Les atteintes à la cybersécurité sont une énorme menace pour les institutions de services financiers qui s’adaptent au changement technologique. Les investisseurs sont conscients des risques cybernétiques. Ces nouvelles menaces appellent inéluctablement de nouvelles solutions. Citons en exemple l’authentification biométrique : les entreprises font appel aux technologies biométriques, notamment la reconnaissance vocale, la reconnaissance des visages et l’identification par empreintes digitales, afin de vérifier l’identité des clients.

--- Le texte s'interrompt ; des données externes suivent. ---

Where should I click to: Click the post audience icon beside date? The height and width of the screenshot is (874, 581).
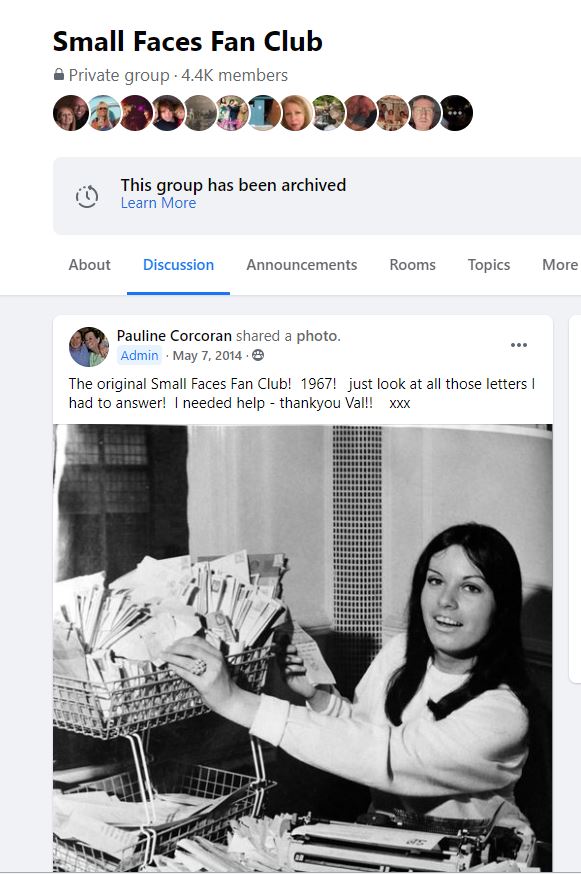point(258,355)
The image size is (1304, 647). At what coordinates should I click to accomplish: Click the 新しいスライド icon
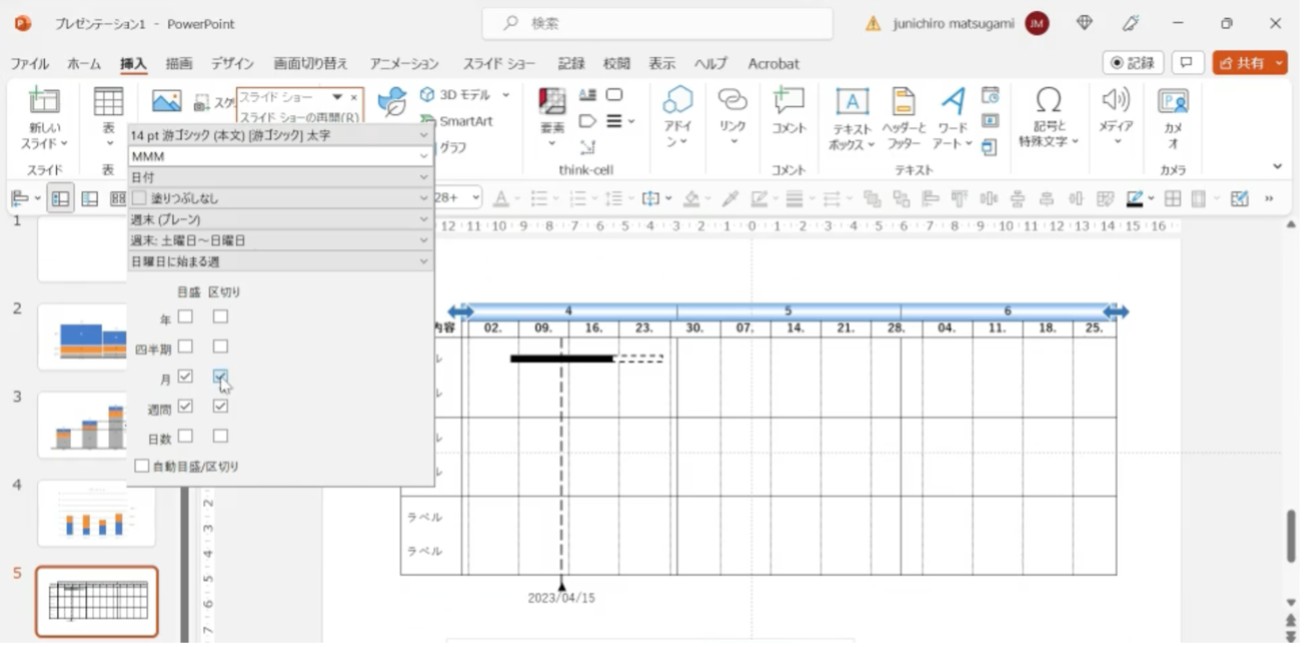(44, 102)
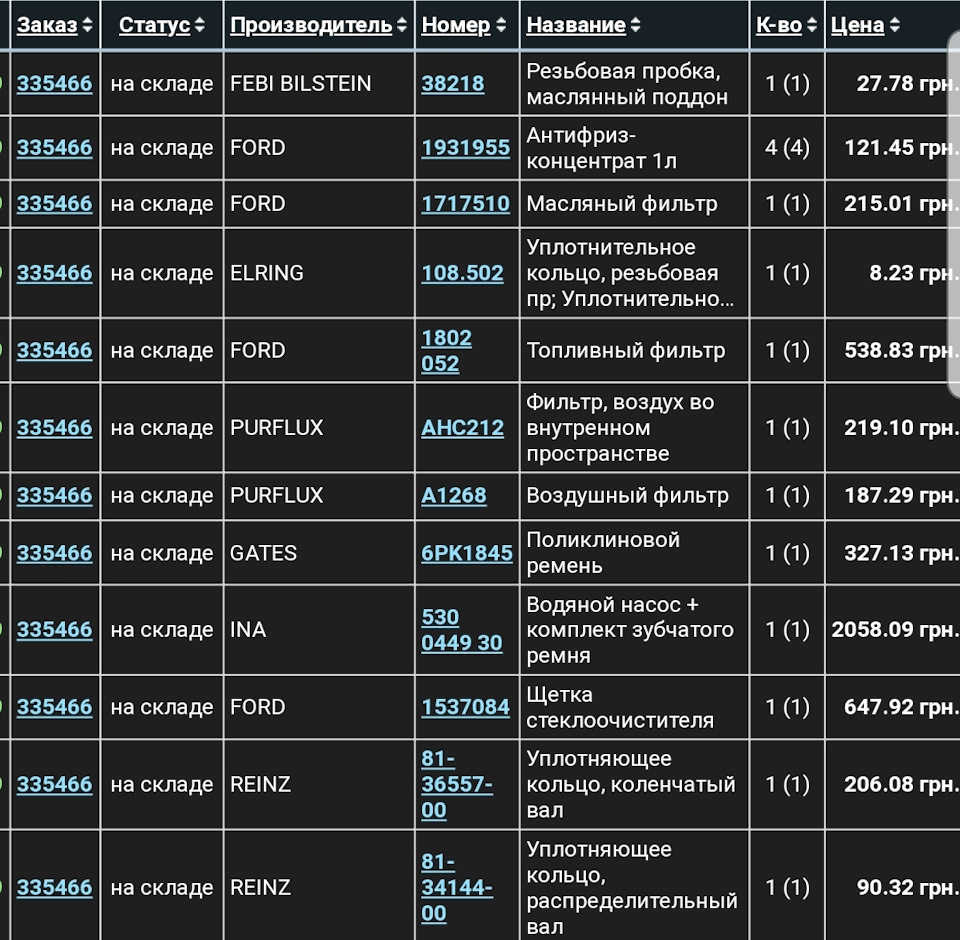Open GATES belt number 6PK1845
The image size is (960, 940).
pyautogui.click(x=467, y=553)
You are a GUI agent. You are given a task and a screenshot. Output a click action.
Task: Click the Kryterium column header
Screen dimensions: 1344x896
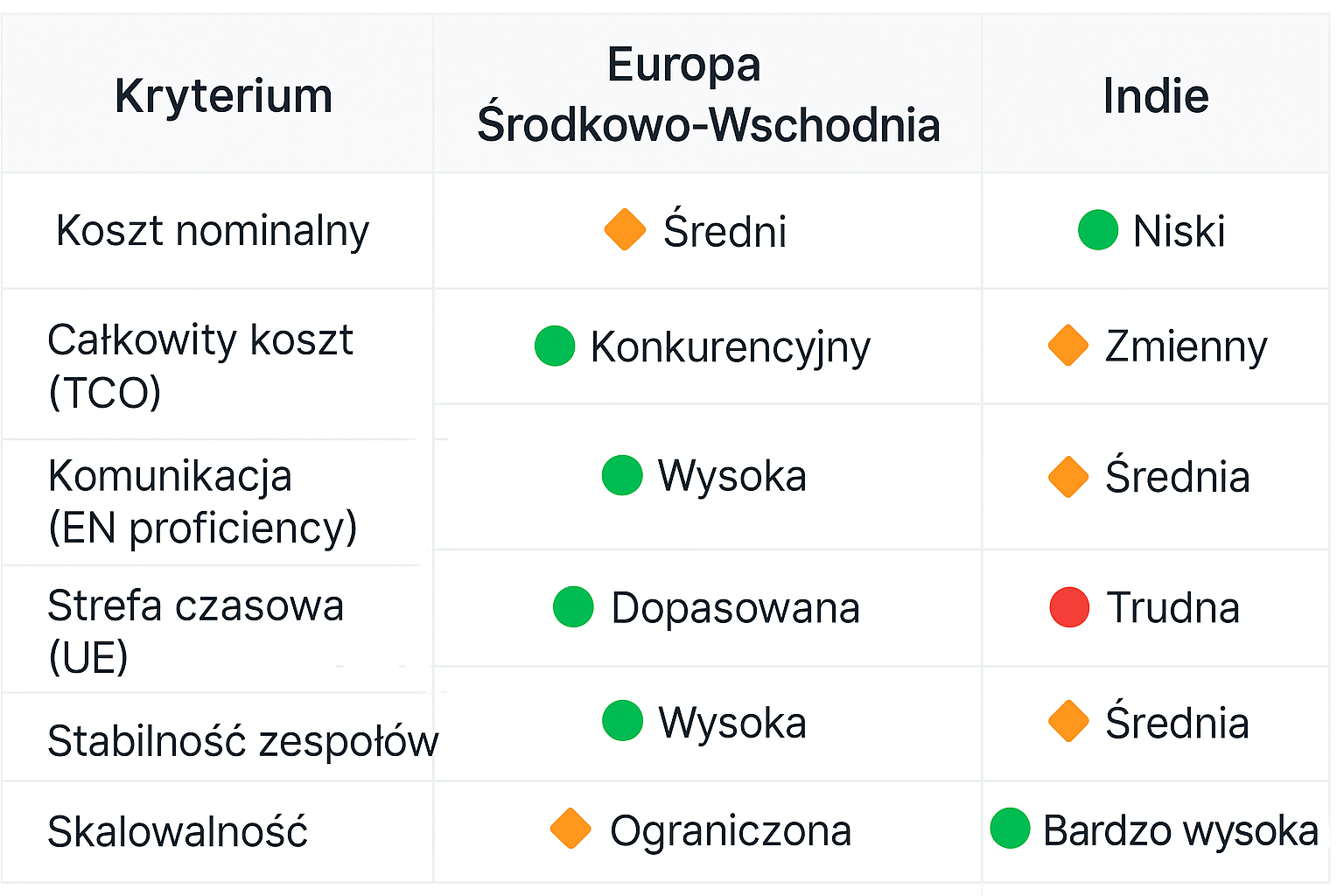pyautogui.click(x=223, y=95)
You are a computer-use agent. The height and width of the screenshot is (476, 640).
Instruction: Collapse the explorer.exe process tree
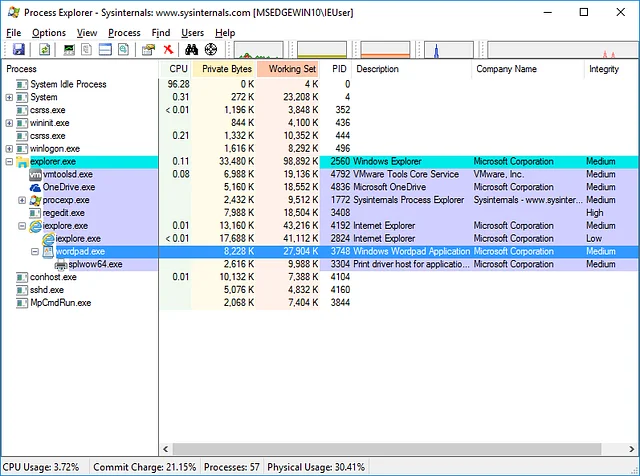[9, 161]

Ce phénomène technologique n’est pas nouveau, mais il est de plus en plus complexe et précis. Certaines entreprises peuvent désormais aller jusqu’à faire appel à la biométrie comportementale pour analyser, par exemple, l’interaction des clients avec leurs appareils technologiques. Ce procédé peut observer la vitesse ou la force avec laquelle ceux-ci appuient sur les touches du clavier pour se connecter, ou comment ils font défiler l’écran de leur smartphone ou tablette. La biométrie peut aider à signaler toute anomalie comportementale. Par conséquent, pour rassurer leurs clients, les sociétés d’investissement devront intégrer des protocoles de sécurité avancés dans leurs mécanismes de protection.

Raphaël Remond , 6 juin

Notes

[1] Repenser la finance : Générer de la valeur à long terme à l’ère numérique. Données issues de l’étude Wealth and Asset Management 2021 de Roubini ThoughtLab, sponsorisée par State Street. Fondée sur une analyse quantitative élargie, portant sur 2000 investisseurs et 500 sociétés de gestion de fortune ; modélisation économique et prévisions à travers 25 pays ; avis d’experts recueillis auprès de plus de 40 leaders du marché, économistes, spécialistes de la technologie et spécialistes de l’investissement.